It’s the Patient’s Fault

It’s been three years since cancer took my mother’s life. She battled with cancer for ten years. She went in and out of remission. She sought God. She prayed for healing. She prayed for wisdom. She prayed for guidance. She got treatment. It worked. But cancer is a bitch. It’s pretty good at finding its way back, even when a person is so good fighting it.
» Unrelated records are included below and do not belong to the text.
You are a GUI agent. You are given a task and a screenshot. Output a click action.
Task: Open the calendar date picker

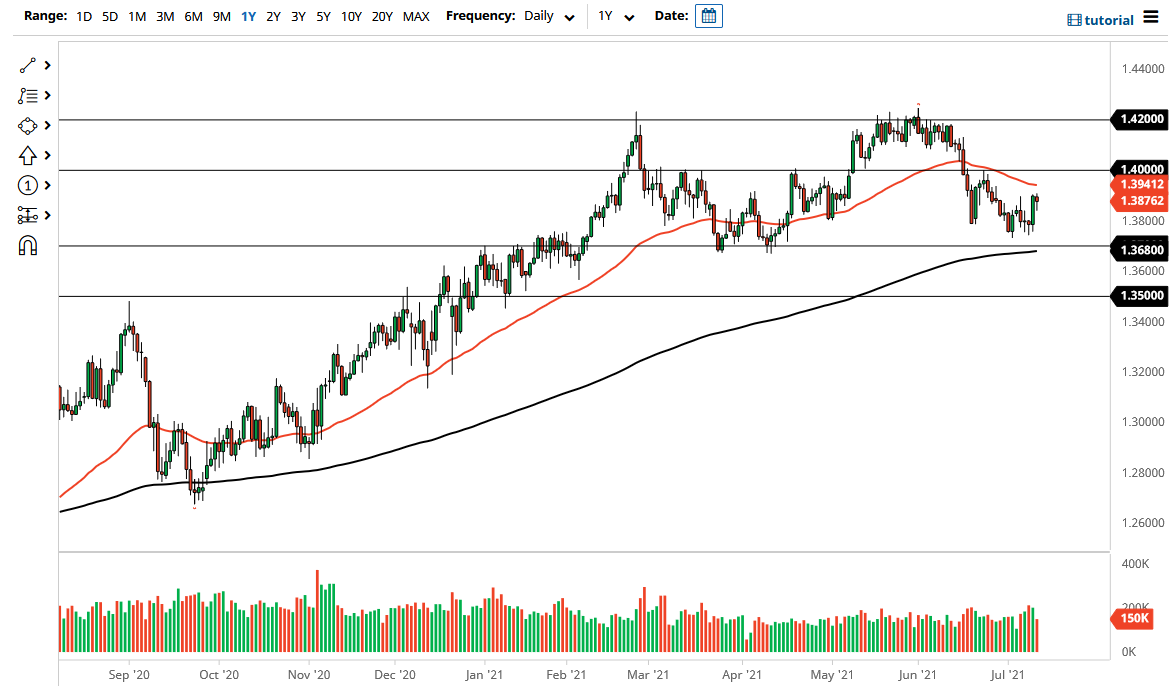[x=708, y=15]
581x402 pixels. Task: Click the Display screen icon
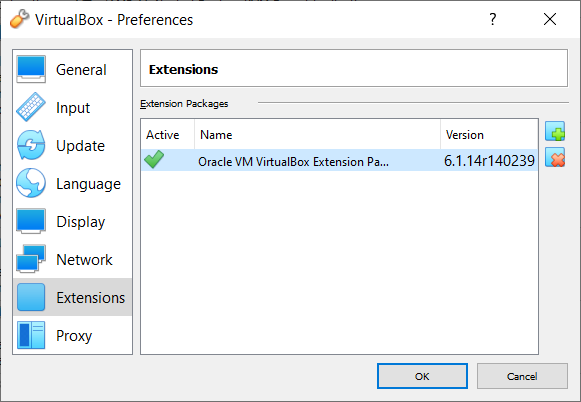coord(31,221)
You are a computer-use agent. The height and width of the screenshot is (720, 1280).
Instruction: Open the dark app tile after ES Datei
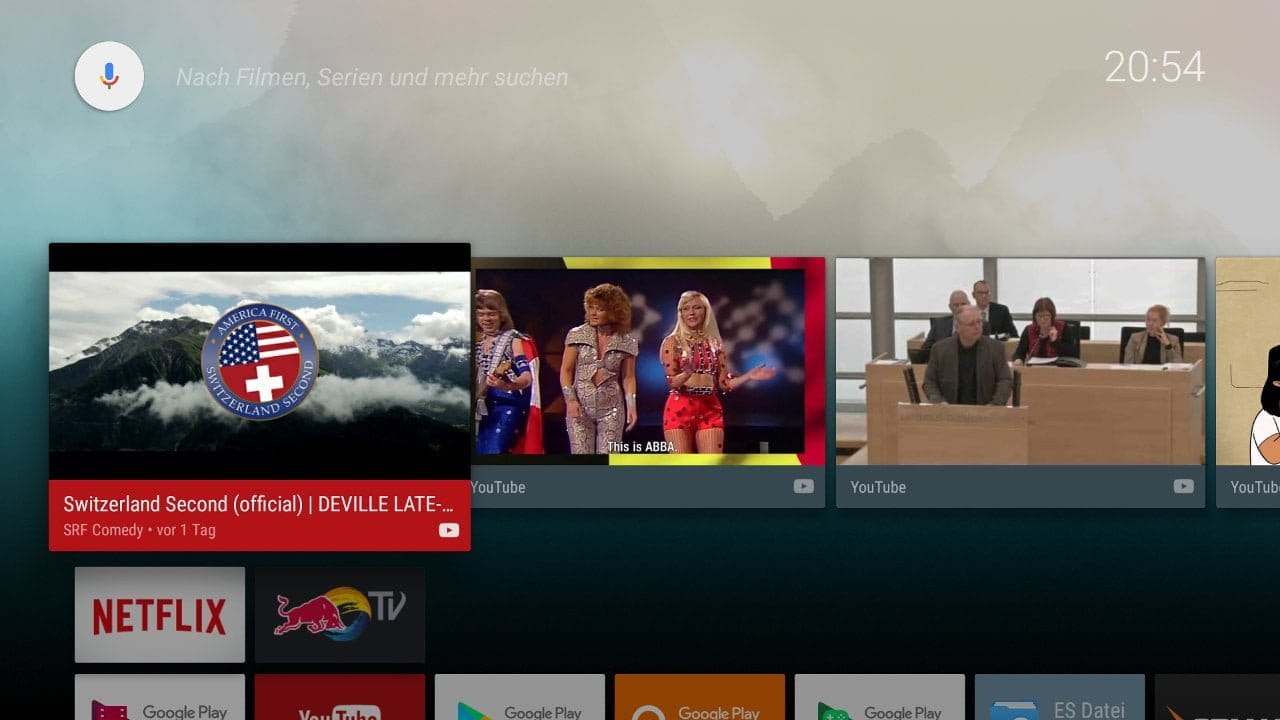click(1218, 699)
Right when I graduated with college my mom was re-diagnosed. I remember sitting in our living room and she asked me what I believed about what God and healing and doctors. Should someone skip treatment and just believe that God will heal them? People in her church were telling her to just believe. They were telling her not to seek treatment. Now, don’t get me wrong, I full believe in healing. I’ve seen people healed. I watched a blind woman get her sight back. God can heal. On his own. But you know what else God can do? He can use people. He created all of these people with all of these abilities and all this knowledge. He uses doctors to heal people all the time. It’s not one or the other. It’s both and. My mother did believe for healing. But she also got treatment. She believed God wanted her to get treatment. I believe God wanted her to get treatment. And she did go into remission again, for a little bit.
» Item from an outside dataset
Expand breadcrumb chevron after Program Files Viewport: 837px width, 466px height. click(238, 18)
So it really hurts when I hear that people who knew my mother, people who studied the Bible with my mother, people who prayed with my mother, people who got words from my mother, are saying that cancer patients don’t stay in remission because they got treatment rather than believing for healing. It hurts that they’re spouting their conspiracy theories to people that I know and love, saying that cancer patients deserve to die, because they didn’t believe enough. That’s along the lines of the Old Testament, saying that people were blinded or developed leprosy because of their sins or the sins of their parents. It’s small minded and stupid.

I’m still hurt. I’m still angry. God is good. His people are not.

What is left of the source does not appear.